Da die Produktion außerordentlich lohnintensiv ist – rund 50 Prozent Lohnanteil –, bemüht sich Schönenberger zum einen um Zulieferungen aus dem Ausland, zum anderen um verstärkte Automatisierung. Besonders problematisch sind die Papiermesser, die nacheinander auf verschiedenen Maschinen geschliffen werden müssen. Schönenberger wollte deshalb eine Maschine entwickeln, auf der die verschiedenen Schleifarbeiten in einem Arbeitsgang erfolgen können.
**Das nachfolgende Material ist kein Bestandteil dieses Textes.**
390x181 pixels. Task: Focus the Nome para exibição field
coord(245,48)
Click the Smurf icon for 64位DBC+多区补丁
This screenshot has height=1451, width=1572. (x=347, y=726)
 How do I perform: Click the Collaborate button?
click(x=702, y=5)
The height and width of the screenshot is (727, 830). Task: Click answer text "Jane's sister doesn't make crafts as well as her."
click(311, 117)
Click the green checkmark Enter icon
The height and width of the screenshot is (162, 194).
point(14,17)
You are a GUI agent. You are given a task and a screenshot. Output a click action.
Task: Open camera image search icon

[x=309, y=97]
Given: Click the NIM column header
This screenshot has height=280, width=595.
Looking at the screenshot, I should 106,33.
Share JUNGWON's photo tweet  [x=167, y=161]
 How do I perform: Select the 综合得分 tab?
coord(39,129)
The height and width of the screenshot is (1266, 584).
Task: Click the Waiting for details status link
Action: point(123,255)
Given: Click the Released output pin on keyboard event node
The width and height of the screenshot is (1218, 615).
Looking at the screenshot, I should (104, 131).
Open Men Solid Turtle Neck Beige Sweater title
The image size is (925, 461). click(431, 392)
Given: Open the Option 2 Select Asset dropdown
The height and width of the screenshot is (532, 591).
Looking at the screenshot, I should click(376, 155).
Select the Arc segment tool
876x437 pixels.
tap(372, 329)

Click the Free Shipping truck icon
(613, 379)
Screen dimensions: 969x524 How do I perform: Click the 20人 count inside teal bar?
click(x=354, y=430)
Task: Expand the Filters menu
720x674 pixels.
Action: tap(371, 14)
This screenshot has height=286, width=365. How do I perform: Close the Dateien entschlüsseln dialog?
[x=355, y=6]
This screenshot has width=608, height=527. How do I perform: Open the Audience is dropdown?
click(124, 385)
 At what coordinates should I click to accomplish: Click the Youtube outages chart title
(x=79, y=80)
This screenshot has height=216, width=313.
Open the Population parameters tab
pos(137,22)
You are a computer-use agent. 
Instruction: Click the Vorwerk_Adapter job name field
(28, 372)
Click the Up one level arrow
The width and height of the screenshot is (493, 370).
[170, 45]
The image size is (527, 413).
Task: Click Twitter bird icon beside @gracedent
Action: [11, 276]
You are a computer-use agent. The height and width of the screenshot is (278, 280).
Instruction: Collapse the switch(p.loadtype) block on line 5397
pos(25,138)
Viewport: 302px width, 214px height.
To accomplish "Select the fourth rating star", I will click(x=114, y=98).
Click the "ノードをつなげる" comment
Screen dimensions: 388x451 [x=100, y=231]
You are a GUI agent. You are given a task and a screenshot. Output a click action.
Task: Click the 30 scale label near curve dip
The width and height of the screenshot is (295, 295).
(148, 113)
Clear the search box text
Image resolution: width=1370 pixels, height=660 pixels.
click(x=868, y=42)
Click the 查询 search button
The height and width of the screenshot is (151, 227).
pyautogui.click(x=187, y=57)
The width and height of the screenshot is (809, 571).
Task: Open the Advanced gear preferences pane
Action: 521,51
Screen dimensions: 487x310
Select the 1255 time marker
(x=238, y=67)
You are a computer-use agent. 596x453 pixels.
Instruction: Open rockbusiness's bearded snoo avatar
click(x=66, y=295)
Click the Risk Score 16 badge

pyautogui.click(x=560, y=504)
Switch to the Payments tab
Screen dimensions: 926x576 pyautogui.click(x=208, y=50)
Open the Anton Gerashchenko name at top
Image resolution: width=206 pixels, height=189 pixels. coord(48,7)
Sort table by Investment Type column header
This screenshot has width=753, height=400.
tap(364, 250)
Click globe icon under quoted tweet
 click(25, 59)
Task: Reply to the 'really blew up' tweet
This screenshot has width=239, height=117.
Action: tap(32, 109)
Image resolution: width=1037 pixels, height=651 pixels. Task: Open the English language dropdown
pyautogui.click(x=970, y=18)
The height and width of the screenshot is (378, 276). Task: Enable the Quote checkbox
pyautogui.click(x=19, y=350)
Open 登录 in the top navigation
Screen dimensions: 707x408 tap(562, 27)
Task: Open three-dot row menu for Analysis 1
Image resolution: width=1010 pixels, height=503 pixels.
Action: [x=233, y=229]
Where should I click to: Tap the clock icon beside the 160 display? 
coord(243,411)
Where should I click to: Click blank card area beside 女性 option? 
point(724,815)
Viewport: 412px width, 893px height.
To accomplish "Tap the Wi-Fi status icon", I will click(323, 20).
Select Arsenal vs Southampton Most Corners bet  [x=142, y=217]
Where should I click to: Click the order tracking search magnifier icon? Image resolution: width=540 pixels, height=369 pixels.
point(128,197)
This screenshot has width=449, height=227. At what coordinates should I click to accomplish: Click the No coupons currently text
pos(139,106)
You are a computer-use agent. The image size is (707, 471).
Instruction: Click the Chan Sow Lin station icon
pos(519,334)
Auf seine Frage, wer ihm dabei helfen könnte, nannte ihm 1998 das Wirtschaftsministerium in Stuttgart die 1971 zur Förderung des Mittelstands gegründete Steinbeis-Stiftung. Diese verwies ihn an ihr Transferzentrum Verfahrensentwicklung in Reutlingen. Von dort kam dann deren Leiter, Prof. Dipl.-Ing. Karl Schekulin. Dieser sei, so Schönenberger, von der Idee ganz begeistert gewesen, und er habe ihm eine „ganz pfiffige und billige“ Maschine versprochen. Außerdem habe ihm der Professor staatliche Fördermittel in Aussicht gestellt und auch alle Anträge diktiert, die dazu einzureichen waren. Dies brachte letztlich 188 000 DM bei insgesamt 600 000 DM geplanten Kosten.

Die Kooperation mit dem Steinbeis-Transferzentrum wurde im Mai 2000 vereinbart. Dabei versprach Schekulin eine „Schleifmaschine zum Schleifen von Maschinenmessern“. Das Grundgestell mit 6,6 Meter Länge wollte er aus Stein machen. Ein schwenkbarer Magnet mit drei Meter Länge sollte die Messer halten, die nacheinander von fünf Spindeln geschliffen werden sollten.